Requisitos del ejercicio:
A – En el pasaje sobre la elección de los apóstoles, ¿qué significa el sobrenombre Kefas que Jesús da a Simón?
B – Retome el pasaje sobre la elección de los apóstoles y continúelo a partir de su última oración.

Pasaje seleccionado:
====

Jesús bajó con ellos y se detuvo en un lugar llano. Había allí un grupo impresionante de discípulos suyos y una cantidad de gente procedente de toda Judea y de Jerusalén, y también de la costa de Tiro y de Sidón. Habían venido para oírlo y para que los sanara de sus enfermedades; también los atormentados por espíritus malos recibían curación. Por eso cada cual trataba de tocarlo, porque de él salía una fuerza que los sanaba a todos.

Jesús se retiró a la montaña para orar. En la Biblia, la montaña es uno de los lugares de manifestación de la presencia de Dios. Jesús solía orar en los montes (cf. Lc 9, 28). Al señalar Lucas: pasó la noche orando a Dios, resalta la trascendencia del acto que va a realizar. Jesús invoca a su Padre y pide su bendición sobre los hombres que va a elegir.

Refiriéndose a ellos dirá en el evangelio de Juan: los hombres que tú me diste sacándolos del mundo; tuyos eran y tú me los diste (Jn 17,6). Y en los Hechos de los Apóstoles, leemos que Jesús los escogió guiado por el Espíritu Santo (Hch 1,2). La oración era la fuerza de Jesús; a través de ella conocía la voluntad de su Padre. Por eso, la oración debe ser el origen de toda acción y opción apostólica.

Al hacerse de día, reunió a sus discípulos y eligió entre ellos a doce, a quienes dio el nombre de apóstoles, es decir, “enviados”. Jesús quiere prolongarse en el mundo por medio de sus discípulos (de ayer y de hoy), pero entre ellos elige a doce para asignarles el rol de emisarios y representantes suyos por excelencia. Ellos forman el núcleo del nuevo Israel, fundado sobre las doce tribus (cf. Lc 22,30). A ellos los hará los primeros responsables de la misión de anunciar en su nombre a todas las naciones, comenzando desde Jerusalén, la conversión y el perdón de los pecados (Lc 24, 47).

¿Quiénes son estos hombres? De la mayoría de ellos se sabe muy poco. Simón, el único a quien Jesús da un sobrenombre, Kefas, que significa “piedra”, y su hermano Andrés eran  pescadores (Mc 1,16.29; 13,3), naturales de Betsaida (Jn 1,40-41.44).

Santiago y Juan eran hijos de un tal Zebedeo, también pescadores y compañeros de Simón Pedro. A este Santiago se le conoce como “el Mayor”, para diferenciarlo de “Santiago el Menor” (Mc 15,40). Felipe era también de Betsaida (Jn 1,44) y Bartolomé, fuera de este episodio, es un personaje totalmente desconocido, que una tradición posterior del s. IX se identificó con Natanael, pero sin fundamento.

====

Registros del conjunto:
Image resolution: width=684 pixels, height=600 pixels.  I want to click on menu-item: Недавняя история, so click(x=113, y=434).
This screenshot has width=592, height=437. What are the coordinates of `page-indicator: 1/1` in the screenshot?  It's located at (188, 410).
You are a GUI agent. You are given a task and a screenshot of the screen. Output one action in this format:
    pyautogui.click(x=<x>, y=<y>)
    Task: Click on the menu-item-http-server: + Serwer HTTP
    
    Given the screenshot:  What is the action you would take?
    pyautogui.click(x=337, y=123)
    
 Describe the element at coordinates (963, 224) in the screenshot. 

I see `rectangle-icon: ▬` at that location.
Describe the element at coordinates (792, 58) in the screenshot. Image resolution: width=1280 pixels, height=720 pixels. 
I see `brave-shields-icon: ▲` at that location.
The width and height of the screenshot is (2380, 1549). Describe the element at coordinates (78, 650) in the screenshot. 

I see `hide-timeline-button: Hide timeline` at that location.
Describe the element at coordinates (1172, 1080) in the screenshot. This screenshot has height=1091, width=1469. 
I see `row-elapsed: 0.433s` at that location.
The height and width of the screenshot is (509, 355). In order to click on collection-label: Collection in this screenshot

====

Resultados obtenidos:
A – Significa «piedra».

B –
Mateo, que en su evangelio se llama a sí mismo Leví, era un publicano, que recaudaba los impuestos para los romanos. Tomás, era apodado “el mellizo” (Jn 11,16; 20,24), por su nombre arameo Te’oma’. Viene luego Santiago, hijo de Alfeo, que no es “Santiago, el Menor” (Mc 15,40), ni tiene nada que ver con “Santiago, hermano del Señor” (Gal 1,19; 1 Cor 15,6), que difícilmente era uno de los Doce.

Simón, llamado el Zelota estuvo quizá vinculado al movimiento nacionalista de resistencia de “los zelotas”. Judas, hijo de Santiago (llamado “Tadeo” en Marcos 3,18 y Mateo 10,3), es también un personaje totalmente desconocido en el resto del Nuevo Testamento (excepto Hch 1,13), y no se le debe identificar con “Judas, hermano de Santiago”, a quien se atribuye la carta que lleva su nombre. Al final se menciona a Judas Iscariote, el traidor, cuyo nombre puede significar “hombre de Keriot”, aldea de Judea, o podría provenir de manera menos probable del latín sicarius (“sicario”, “matón”), como se designaba a los zelotas.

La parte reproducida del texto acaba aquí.